The answer must be every line of the records below that holds the word "teilen".

Saved data entries:
........
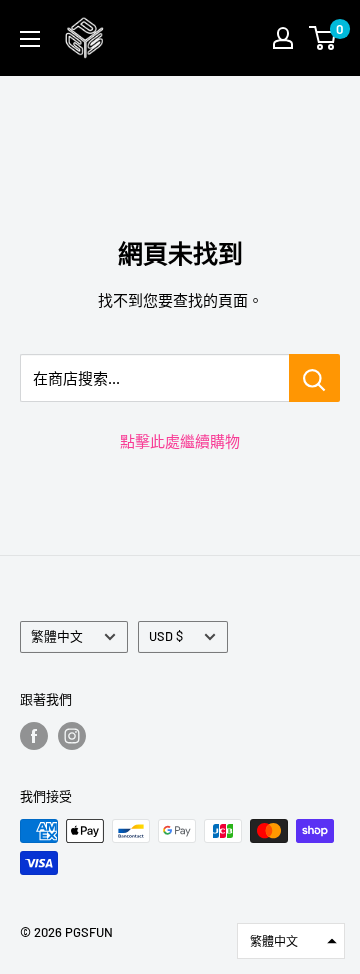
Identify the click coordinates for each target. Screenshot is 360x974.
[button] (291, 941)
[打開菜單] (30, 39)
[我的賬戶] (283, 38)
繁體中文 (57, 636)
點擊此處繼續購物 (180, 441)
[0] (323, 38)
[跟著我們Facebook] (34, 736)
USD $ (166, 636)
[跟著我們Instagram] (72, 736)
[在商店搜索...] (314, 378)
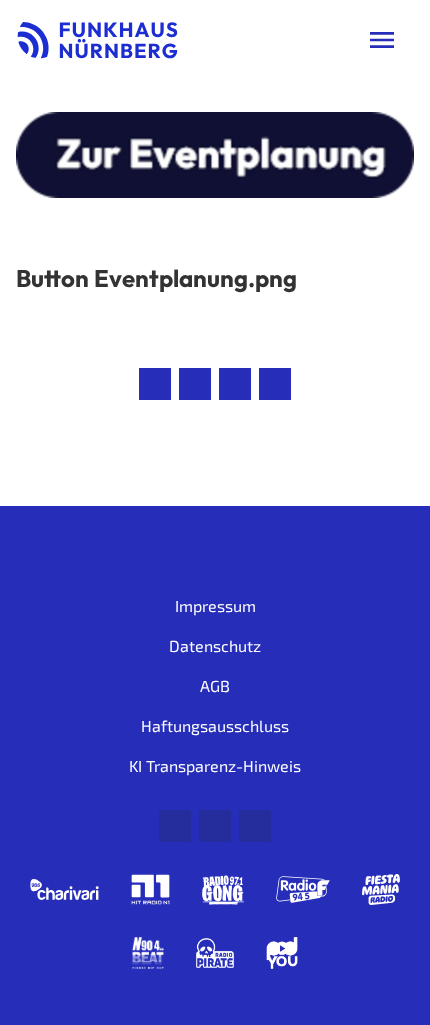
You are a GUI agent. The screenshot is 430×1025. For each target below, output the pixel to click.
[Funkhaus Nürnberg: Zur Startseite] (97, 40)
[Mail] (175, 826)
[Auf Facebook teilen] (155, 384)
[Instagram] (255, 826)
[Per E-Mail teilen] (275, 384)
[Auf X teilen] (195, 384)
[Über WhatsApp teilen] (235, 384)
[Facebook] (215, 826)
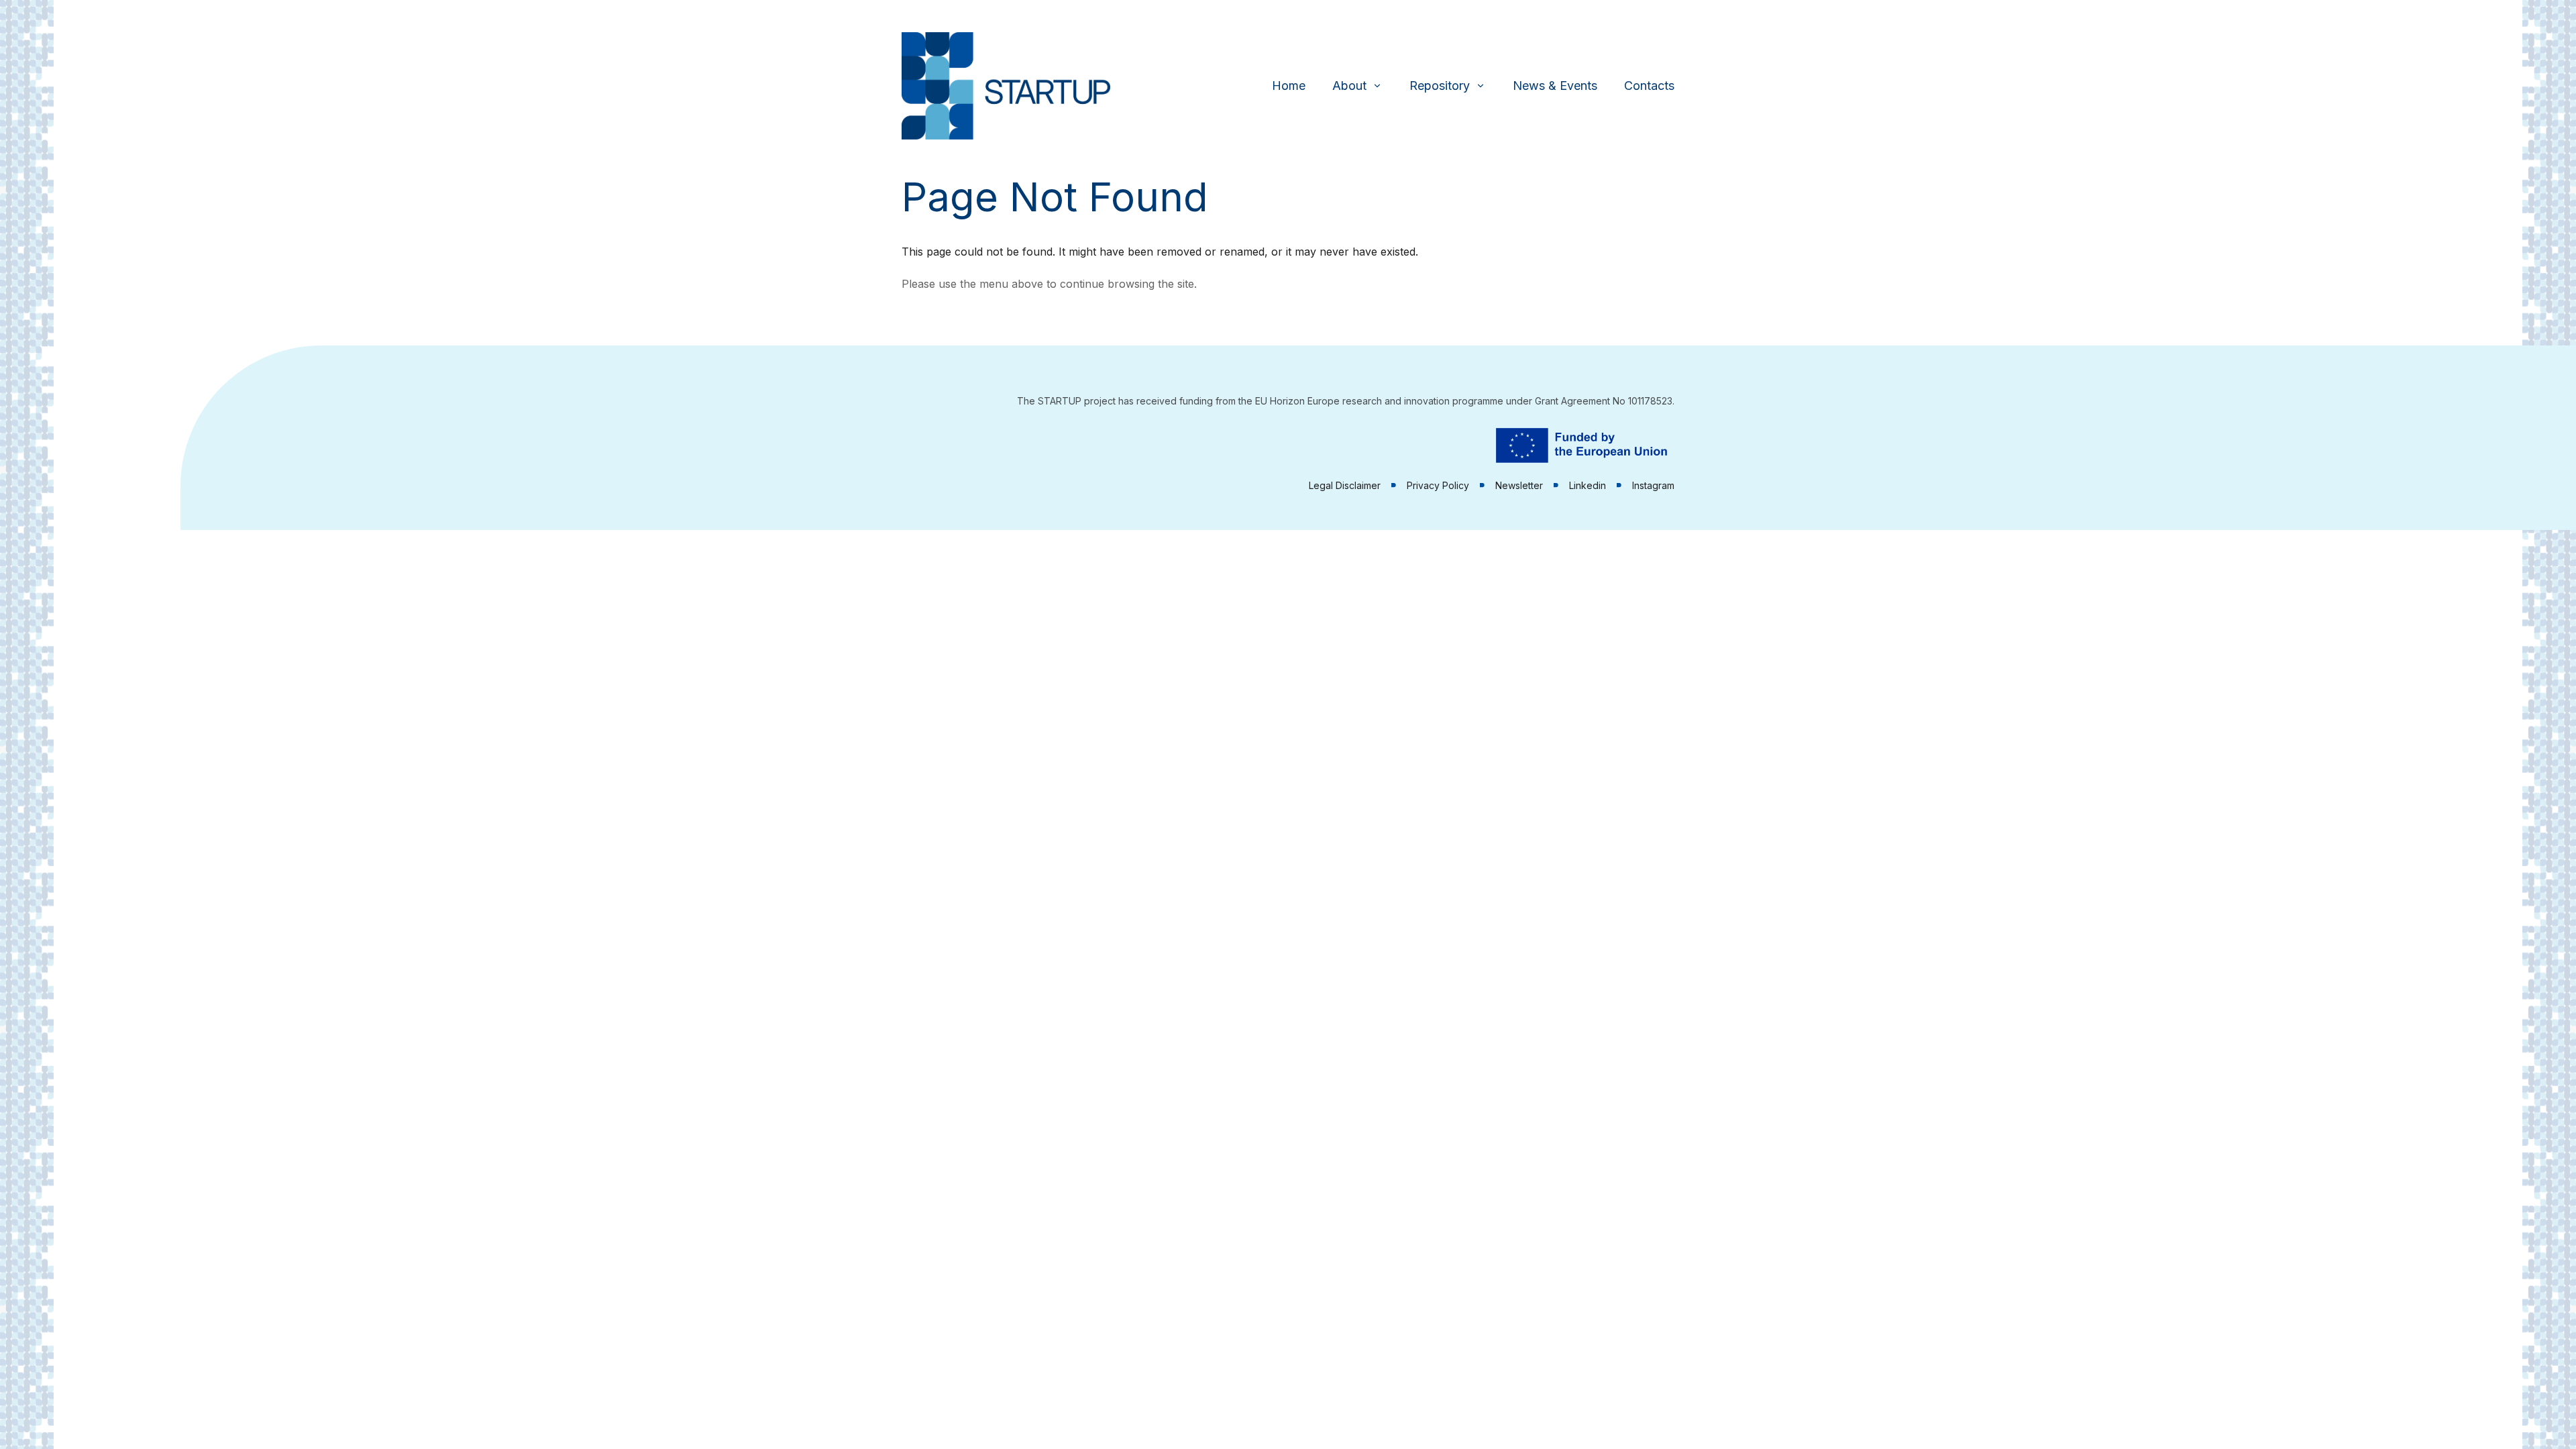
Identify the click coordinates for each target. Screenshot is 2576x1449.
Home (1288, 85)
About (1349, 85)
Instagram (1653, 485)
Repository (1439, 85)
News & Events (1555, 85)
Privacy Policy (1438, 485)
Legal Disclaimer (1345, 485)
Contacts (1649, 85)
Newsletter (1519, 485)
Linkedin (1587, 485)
........
Task result:
[Auf Facebook teilen] (155, 384)
[Per E-Mail teilen] (275, 384)
[Auf X teilen] (195, 384)
[Über WhatsApp teilen] (235, 384)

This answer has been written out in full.